Manila mayor Estrada plans visit to Hong Kong to apologise
Manila mayor wants to appease Hong Kong over 2010 hostage crisis and appeals for city to lift the travel ban against his country

Manila Mayor Joseph Estrada will use a trip to Hong Kong next month to reiterate his apology for the 2010 bus hostage tragedy, after survivors and relatives of the killed rejected an apology he made soon after taking office.
Estrada, mayor since July, made the pledge during a South China Morning Post interview.
Up until last night, Hong Kong's Security Bureau had not been informed about his planned visit, a spokesman said.

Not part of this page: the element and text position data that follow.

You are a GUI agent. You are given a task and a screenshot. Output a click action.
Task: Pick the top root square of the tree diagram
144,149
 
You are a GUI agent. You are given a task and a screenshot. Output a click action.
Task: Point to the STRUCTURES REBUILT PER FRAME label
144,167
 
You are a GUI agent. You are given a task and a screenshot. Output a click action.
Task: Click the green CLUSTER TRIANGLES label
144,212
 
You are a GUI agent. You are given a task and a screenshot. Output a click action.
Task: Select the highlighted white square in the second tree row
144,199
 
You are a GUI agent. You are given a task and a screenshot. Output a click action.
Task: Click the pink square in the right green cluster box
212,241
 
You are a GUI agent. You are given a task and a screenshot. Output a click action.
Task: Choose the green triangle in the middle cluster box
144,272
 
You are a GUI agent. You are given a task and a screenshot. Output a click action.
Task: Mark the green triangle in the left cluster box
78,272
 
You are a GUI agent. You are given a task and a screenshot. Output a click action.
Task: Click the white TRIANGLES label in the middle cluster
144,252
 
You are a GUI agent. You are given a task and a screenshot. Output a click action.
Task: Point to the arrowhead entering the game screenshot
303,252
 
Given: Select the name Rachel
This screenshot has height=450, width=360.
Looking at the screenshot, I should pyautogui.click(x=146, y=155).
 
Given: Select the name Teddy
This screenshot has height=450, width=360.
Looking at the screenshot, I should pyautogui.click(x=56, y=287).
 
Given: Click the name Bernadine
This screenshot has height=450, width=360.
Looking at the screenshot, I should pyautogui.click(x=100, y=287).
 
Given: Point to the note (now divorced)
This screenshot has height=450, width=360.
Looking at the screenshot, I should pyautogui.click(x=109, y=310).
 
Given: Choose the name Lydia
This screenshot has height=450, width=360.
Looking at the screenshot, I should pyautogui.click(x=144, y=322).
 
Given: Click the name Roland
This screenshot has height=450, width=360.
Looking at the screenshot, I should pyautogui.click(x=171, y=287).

Estrada did not say if a meeting with any of the 14 Hong Kong survivors, the bereaved or Chief Executive Leung Chun-ying was on the agenda, but a meeting was being arranged with "a senior Hong Kong leader".
"I'll try to appease them, to renew our friendship with Hong Kong," he told the Post in an exclusive interview. "I'd say I'm very sorry for the unfortunate incident … I'll apologise for that.
"And as incumbent mayor of Manila, I'll want to assure them [similar tragedies] will not happen during my incumbency. I'll see to it that every Hong Kong [resident] is very safe here in Manila. I will appeal for the travel ban to be lifted."
Hong Kong has a black travel alert on the Philippines, which advises against all travel to the country. The alert has been in place since a rogue former policeman killed seven Hong Kong tourists and their guide, and injured seven others, in Manila's Rizal Park on August 23, 2010.